Nance’s appointment and confirmation come after a nationwide search by the City of Reno following Soto’s announcement last spring that he would be retiring by the end of 2022. The search came down to two candidates: Nance and Sparks Police Chief Chris Crawforth. 

City Manager Doug Thornley referenced Nance’s initiatives during her 26 years in law enforcement to address the unhoused population and mental health, as well as her data-driven approach to traffic enforcement, as reasons why she is “the right person to lead RPD.”

Nance’s appointment comes at a time when Northern Nevada municipalities have been putting resources into the massive Cares Campus shelter and Mayor Hillary Schieve worked to open a 24-hour psychiatric help facility at Northern Nevada Adult Mental Health Services in Sparks in September.

However, local governments in the region are also being criticized for recent efforts to criminalize sheltering outdoors.

“You can't arrest your way out of homelessness,” Nance said. “But there is a place for law enforcement to be involved and to ensure that victims of crimes, and property that's being destroyed, is handled in an enforcement manner when need be.” 

She said she firmly believes “that if you're a victim of a crime, you deserve police services … regardless if you’re housed or unhoused.”

Nance’s new role also comes just three days after a shootout involving two suspects and two officers in West Reno left a 32-year-old suspect dead and one officer wounded but in stable condition.

Nance said such incidents are hard on everyone in the community, and that trauma needs to be addressed.

“That far-reaching trauma and the impact that situations like that can have have to be addressed,” Nance said. “And ensuring that our communities where these incidents happen feel safe is a priority of mine.”

Addressing that trauma should also be extended to the members of the police department, Nance said, emphasizing the importance of getting officers mental health resources when needed. Newly elected Clark County Sheriff Kevin McMahill made a similar commitment to officer mental health when he took office last week.

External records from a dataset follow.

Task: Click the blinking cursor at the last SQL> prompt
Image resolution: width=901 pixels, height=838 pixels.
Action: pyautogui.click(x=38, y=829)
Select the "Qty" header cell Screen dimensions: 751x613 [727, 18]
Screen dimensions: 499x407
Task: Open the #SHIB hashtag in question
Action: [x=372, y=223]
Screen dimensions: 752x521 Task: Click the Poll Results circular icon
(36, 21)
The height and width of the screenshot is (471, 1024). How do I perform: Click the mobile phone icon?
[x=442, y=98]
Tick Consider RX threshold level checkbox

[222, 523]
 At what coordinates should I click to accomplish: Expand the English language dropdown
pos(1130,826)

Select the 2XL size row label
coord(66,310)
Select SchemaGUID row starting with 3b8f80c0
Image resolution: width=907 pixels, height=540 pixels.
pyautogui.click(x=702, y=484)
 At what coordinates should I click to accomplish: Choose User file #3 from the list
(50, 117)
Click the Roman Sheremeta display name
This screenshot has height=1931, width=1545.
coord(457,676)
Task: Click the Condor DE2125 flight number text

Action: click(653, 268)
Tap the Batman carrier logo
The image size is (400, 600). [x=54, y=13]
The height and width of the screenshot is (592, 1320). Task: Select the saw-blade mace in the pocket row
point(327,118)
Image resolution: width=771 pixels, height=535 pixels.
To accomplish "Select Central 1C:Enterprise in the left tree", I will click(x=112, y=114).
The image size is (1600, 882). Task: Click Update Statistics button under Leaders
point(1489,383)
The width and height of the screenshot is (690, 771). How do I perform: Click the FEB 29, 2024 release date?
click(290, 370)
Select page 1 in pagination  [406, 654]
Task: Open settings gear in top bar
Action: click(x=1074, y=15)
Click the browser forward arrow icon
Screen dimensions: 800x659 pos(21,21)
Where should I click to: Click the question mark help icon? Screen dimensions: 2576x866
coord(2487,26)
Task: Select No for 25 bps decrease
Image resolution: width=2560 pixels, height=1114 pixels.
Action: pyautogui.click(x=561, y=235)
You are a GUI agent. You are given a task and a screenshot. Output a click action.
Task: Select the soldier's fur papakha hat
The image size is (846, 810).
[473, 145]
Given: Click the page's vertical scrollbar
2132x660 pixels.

Nance said she would not have made it this far without the support of her husband, James — previously a Stockton Police Department motorcycle officer before a crash in 2018 left him unable to walk — as well as their blended family of four children ranging in age from 23 to 30, and a 5-year-old grandson.

Nance said in a news release she had been wanting to relocate to Northern Nevada for some time to be closer to her son, who lives here. 

Family is what initially got Nance involved in law enforcement. A single mother of two children working as a waitress at a Chili’s restaurant in Stockton, she was looking for a stable job with a retirement plan and benefits when her mother suggested she consider city government work. Nance applied to the police department and worked her way from officer to sergeant to deputy chief over 25 years. 

“Without my parents being super supportive and my kids being super supportive, I never could have done any of these things,” Nance said. “It's hard to believe because my goal was never to be the chief. I didn't even have a goal to become a sergeant. And just every time one of these changes happened, it was just very natural and needed.”

She also dipped her toes in politics, running unsuccessfully as a Republican to represent California’s 9th Congressional District in 2016. Democratic incumbent Jerry McNerney won.

Besides providing Reno with police services, Nance wants to get to know the Reno community. One of her first goals is to review a list of stakeholders to see who is missing and meet with them.

Nance knows what kind of legacy she wants to leave.

“I just want to be remembered as somebody that came in here and provided strong leadership and guidance and gave this department what it needed,” Nance said.